In case you haven’t noticed, there’s a significant shift in how, where and when consumers buy. This shift has completely upset the applecart and is changing customer relationship management. The new way of doing business has several names, be it real-time interaction management, customer experience management, digital customer experience, or a host of others. At its root, it comes down to being able to analyze, understand, predict and act on opportunities to engage with customers. Done right, a customer becomes a fan and the loyal 12th man on the business playing field.
Engaging isn’t necessarily a discount, either. Customers won’t become fans simply by giving them offers and trying to sell them something. Powerful engagement, the kind that makes real fans, comes in many forms that include social interaction, loyalty rewards, exclusive content, perhaps gamification, but certainly interaction wherever and whenever the customer chooses. Not only does this involve many different technologies, but it also touches enough disciplines and parts of the organization that marketing now qualifies as an enterprise game.

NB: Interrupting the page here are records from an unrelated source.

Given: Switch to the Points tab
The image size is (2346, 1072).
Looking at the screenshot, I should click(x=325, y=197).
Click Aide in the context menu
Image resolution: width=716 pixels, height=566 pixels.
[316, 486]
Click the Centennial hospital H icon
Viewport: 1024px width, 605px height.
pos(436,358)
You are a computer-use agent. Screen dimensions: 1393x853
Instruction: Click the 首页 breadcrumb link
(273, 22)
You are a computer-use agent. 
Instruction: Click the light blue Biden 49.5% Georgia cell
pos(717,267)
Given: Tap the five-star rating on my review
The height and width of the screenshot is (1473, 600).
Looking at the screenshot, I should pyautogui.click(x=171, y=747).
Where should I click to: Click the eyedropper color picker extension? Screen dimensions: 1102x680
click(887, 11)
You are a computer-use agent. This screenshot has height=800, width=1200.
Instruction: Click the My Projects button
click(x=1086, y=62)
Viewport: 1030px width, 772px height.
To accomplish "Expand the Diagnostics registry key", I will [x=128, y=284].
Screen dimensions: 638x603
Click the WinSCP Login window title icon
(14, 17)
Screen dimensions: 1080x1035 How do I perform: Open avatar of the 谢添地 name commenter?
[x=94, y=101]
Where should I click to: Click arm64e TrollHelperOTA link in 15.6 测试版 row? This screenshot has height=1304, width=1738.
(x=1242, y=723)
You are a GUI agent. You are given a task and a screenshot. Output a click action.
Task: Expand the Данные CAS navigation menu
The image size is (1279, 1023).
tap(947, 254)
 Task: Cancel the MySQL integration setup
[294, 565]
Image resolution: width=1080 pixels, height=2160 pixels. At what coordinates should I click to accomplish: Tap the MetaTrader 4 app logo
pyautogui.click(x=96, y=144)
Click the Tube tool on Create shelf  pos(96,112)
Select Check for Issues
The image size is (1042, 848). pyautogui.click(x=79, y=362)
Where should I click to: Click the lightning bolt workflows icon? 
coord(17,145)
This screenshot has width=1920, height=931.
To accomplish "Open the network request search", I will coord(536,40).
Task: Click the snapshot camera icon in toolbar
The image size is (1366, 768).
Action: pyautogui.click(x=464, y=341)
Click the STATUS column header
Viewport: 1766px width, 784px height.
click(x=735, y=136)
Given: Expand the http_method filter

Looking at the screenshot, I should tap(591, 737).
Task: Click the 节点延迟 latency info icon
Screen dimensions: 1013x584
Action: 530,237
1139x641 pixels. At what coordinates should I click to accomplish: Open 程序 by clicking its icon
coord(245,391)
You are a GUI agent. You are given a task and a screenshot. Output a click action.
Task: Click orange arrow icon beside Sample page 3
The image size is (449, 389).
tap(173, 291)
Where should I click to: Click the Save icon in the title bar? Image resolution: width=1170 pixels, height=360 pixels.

If today’s marketing is truly enterprise level (and it is, trust me) that means the way to approach turning customers into fans has to be worthy of the scope of enterprise. It has to serve historical questions as well as the data streams that are happening in real time. It also needs to face the organization as well as the customer’s data needs at the same time. This calls for integration of systems that were previously silo’d and/or unavailable in the moment.
This is why turning customers into fans can’t be solved by a simple point application or offer engine. It takes, to borrow a phrase, a village of integrated data combined with the ability to serve a variety of platforms. More than anything, it has to be responsive to a customer that is undergoing change at least as quickly as technology. Turning Customers into Fans is an enterprise game.